¿Cristianos o quintacolumnistas?
Leo con atención las últimas declaraciones de Hilari Raguer, el historiador de la UDC y uno de los comentaristas más lúcidos y mejor informados sobre personalidades religiosas de la vida catalana bajo el franquismo. El retrato político-ideológico de Raguer del celebérrimo abad Escarré ha permitido congelar uno de los mitos que un antifranquismo acrítico tendía a consolidar. Y si puede ser cierto que una bella muerte acaba honrando toda una vida, también lo es que unas declaraciones a Le Monde, con consecuencias graves para el declarante, no pueden borrar el peso del franquismo del benedictino Escarré.Paralelamente, me da la impresión de que se están fraguando arquetipos y esquemas tendentes a canonizar la actuación antifranquista de la Iglesia catalana, en su mayor parte tras los primeros años, vividos bajo el dominio de los cardenales Gomà y Pla i Deniel en el interior, y de Vidal i Barraquer, la otra cara de la moneda, en el exilio. En este esquema analítico, la convocatoria del Concilio Vaticano II y la llegada al pontificado de Juan XXIII habrían decantado a la Iglesia hacia las barricadas del antipoder.

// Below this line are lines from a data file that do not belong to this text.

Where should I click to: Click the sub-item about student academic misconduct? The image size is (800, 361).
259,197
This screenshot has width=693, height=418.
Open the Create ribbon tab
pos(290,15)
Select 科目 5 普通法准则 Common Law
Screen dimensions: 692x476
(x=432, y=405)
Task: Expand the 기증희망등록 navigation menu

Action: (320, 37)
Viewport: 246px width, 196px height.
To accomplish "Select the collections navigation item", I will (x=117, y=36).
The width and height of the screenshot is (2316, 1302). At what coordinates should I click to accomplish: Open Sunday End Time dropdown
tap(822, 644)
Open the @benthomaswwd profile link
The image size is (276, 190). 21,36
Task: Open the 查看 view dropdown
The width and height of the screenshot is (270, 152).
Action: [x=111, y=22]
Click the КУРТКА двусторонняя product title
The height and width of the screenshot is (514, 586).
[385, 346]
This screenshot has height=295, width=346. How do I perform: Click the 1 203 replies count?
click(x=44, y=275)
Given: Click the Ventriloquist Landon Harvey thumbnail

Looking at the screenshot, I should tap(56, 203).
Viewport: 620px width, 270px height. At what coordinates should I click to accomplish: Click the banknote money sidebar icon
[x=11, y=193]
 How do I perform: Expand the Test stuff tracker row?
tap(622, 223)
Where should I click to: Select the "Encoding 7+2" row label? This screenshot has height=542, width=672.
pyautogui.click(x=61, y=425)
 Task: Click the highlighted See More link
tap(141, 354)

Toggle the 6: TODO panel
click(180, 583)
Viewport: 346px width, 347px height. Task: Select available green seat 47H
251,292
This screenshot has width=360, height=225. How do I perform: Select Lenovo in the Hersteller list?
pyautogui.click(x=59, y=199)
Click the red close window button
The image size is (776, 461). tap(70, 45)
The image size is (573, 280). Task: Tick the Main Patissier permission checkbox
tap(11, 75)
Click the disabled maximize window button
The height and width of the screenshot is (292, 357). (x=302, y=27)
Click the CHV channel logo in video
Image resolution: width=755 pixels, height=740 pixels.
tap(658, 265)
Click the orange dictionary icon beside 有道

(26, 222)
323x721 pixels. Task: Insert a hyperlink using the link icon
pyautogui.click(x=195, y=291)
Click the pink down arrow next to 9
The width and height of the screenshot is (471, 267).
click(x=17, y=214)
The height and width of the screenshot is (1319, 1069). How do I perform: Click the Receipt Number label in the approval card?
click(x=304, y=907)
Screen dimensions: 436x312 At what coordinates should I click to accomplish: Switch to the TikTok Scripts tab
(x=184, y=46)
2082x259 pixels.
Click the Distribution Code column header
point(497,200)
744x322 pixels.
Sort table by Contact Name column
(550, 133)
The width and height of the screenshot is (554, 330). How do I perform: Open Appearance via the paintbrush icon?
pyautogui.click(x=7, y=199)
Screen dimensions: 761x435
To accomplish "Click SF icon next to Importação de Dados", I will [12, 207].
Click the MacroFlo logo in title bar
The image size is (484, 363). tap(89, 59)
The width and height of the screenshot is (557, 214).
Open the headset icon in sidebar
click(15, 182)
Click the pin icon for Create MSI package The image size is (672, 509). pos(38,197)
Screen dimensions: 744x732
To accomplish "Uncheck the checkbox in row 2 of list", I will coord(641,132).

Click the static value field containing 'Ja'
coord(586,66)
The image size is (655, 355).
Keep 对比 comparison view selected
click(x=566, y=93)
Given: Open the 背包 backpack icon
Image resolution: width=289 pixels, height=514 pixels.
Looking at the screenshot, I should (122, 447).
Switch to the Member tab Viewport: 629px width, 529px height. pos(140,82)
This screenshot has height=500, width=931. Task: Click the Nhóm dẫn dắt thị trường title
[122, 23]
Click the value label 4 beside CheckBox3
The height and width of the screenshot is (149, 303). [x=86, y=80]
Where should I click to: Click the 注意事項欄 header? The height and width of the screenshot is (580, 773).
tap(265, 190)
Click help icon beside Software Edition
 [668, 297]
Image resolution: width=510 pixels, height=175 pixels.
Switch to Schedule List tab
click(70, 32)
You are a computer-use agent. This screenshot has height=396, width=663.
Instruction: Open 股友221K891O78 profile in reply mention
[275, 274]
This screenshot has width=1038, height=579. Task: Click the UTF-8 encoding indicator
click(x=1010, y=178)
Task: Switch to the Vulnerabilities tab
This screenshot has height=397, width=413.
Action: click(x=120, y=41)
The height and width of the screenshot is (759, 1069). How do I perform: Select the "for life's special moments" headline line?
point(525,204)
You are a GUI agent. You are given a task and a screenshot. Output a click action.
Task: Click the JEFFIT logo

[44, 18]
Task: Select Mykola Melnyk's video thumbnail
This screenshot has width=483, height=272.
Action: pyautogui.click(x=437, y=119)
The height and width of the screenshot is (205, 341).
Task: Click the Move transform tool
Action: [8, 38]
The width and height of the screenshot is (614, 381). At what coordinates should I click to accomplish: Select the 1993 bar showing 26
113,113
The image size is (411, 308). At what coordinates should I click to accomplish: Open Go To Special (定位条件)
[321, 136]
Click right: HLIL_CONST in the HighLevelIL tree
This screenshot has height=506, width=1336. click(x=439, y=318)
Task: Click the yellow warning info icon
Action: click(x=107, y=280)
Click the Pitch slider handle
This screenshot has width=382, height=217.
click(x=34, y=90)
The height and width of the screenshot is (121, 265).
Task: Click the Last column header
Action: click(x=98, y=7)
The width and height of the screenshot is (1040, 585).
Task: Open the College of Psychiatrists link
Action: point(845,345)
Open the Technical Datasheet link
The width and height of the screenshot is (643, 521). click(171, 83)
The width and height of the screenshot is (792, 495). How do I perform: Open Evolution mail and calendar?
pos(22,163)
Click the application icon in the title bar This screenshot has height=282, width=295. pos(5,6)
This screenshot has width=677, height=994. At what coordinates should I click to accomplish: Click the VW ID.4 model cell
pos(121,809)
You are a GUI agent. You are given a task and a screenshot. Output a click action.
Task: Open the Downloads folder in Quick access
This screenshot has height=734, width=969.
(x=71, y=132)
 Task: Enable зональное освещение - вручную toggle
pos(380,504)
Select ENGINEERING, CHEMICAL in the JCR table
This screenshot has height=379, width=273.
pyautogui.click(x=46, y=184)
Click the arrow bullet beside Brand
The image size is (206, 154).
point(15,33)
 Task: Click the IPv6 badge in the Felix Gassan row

Viví con intensidad aquellas horas. Viví seriamente comprometido con la Iglesia, en donde estuve a punto de doctorarme en el arte del apostolado. Entre mis mejores amigos, media docena de creyentes a quienes admiro, y tal vez envidio sin saberlo, desde mi ateísmo militante actual. Con mis amigos creyentes consulto mis dudas acerca de la autenticidad del progresismo de una Iglesia que modera su lenguaje crítico ante las aberrantes manifestaciones del papa Pablo II o del cardenal arzobispo de Barcelona, Ricard Maria Carles. Una vez más, me falta -y ya hace 20 años- Alfonso Comín, al que no imagino comulgando con ruedas de molino en estas horas del conservadurismo triunfante desde la jerarquía.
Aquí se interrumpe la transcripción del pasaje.